- To do
Copy each line in the data below that contains the word "Switch".

[Opening Source data section]

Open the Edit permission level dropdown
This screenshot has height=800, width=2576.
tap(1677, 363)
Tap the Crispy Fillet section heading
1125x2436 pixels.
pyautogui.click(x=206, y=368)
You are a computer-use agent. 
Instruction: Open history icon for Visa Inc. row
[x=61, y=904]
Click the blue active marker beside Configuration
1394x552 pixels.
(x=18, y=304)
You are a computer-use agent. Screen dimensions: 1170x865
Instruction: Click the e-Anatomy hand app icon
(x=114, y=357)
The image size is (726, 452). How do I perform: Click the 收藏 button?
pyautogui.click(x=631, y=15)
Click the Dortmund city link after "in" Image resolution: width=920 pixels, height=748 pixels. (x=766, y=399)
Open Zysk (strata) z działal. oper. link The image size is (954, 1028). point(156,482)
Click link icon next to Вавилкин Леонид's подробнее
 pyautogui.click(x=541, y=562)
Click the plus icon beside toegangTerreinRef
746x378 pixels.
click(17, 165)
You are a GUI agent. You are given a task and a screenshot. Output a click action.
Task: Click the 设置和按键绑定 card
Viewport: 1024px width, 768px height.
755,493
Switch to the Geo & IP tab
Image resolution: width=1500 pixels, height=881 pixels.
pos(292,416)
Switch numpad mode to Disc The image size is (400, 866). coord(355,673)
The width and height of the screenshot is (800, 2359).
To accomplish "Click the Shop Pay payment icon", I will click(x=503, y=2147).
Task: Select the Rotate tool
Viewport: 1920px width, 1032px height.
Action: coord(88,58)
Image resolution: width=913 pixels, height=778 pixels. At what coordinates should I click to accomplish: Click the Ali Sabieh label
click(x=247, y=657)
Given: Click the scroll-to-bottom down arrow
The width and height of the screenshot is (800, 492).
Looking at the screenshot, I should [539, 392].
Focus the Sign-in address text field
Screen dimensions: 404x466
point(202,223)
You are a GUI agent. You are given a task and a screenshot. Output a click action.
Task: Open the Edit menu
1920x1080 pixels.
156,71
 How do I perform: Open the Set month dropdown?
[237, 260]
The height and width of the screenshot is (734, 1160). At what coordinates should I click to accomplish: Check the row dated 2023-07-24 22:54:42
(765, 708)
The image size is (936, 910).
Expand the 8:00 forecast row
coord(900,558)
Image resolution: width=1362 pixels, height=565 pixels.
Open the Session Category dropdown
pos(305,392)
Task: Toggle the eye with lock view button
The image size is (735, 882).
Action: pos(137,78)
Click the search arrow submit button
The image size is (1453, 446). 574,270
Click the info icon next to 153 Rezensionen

[Closing Source data section]

- Task response
Switch to the Geo & IP tab
Switch numpad mode to Disc The image size is (400, 866). coord(355,673)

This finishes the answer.